Thursday, November 03, 2011

Fourth Season Syndrome

It is an almost univeral law that for any TV series you care to name, the second and third seasons are the very best the show has to offer. (It's not absolutely universal, before you start citing exceptions...)

The reasons for this are quite simple, actually. In the first season, the creators are working without feedback, and so they have to take their best guess at what the audience will like. So, some ideas will work, some will fail, and others will do okay. In the second season, then, they are able to refine the concept. Ideas that didn't work out are dropped, while others that worked well are expanded. And so things are great for a year or two.

Problem is, after three years or so, they will have used up all of their best material. At this point, they will go one of two ways - either they start expanding on lesser ideas (resulting in an inevitable loss of quality), or they will try to take the show in new directions by shaking it up (almost certainly resulting in a loss of quality).

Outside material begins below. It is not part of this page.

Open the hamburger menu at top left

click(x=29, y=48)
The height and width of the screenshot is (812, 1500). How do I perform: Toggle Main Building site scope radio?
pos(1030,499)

The latest casualty of this law has been "Fringe", which ended its third season extremely strongly. Unfortunately, they've started the fourth season by introducing a major paradox that has dramatically shaken up the world and the characters. The reasoning between these changes makes no sense (in order to fix a broken universe, some of the characters deliberately caused a time paradox?). And, worst of all, they've retconned the previous three seasons. Effectively, it's like jumping into an entirely different show four seasons in, but only after someone managed to destroy all of the DVDs of the previous three series.

Basically, it's not a good situation. As things stand, "Fringe" will be joining "Torchwood", "Bones" and "House" on the reject pile, which is a shame.

Meanwhile, "Merlin" is continuing to be quite good, although it, too, is suffering from Fourth Season Syndrome. (I would say more, but Lady Chocolat hasn't seen it yet... spoilers!) "Strikeback: Project Dawn" has ended, but was at least good fun, if not particularly high art. "Carnivale" remains good, but is nearly finished. And "Terra Nova" remains... okay, I guess.

Finally, two annoyances. It looks like Sky have taken the decision over the last season of "Chuck" out of my hands - they've decided not to bother showing the last thirteen episodes. I'm marginally annoyed at this, since I had decided to see it out. And it's still not clear when (or if) "Clone Wars" will be returning. But then, that's going into its fourth season as well...

As things stand, it looks like I'll be down to "Fringe" and, maybe, "Terra Nova" by the end of the year (with "Nikita" returning in April-ish). Given that neither of these is currently very good, that may finally be the time to drop the Sky subscription - it's been a long time coming.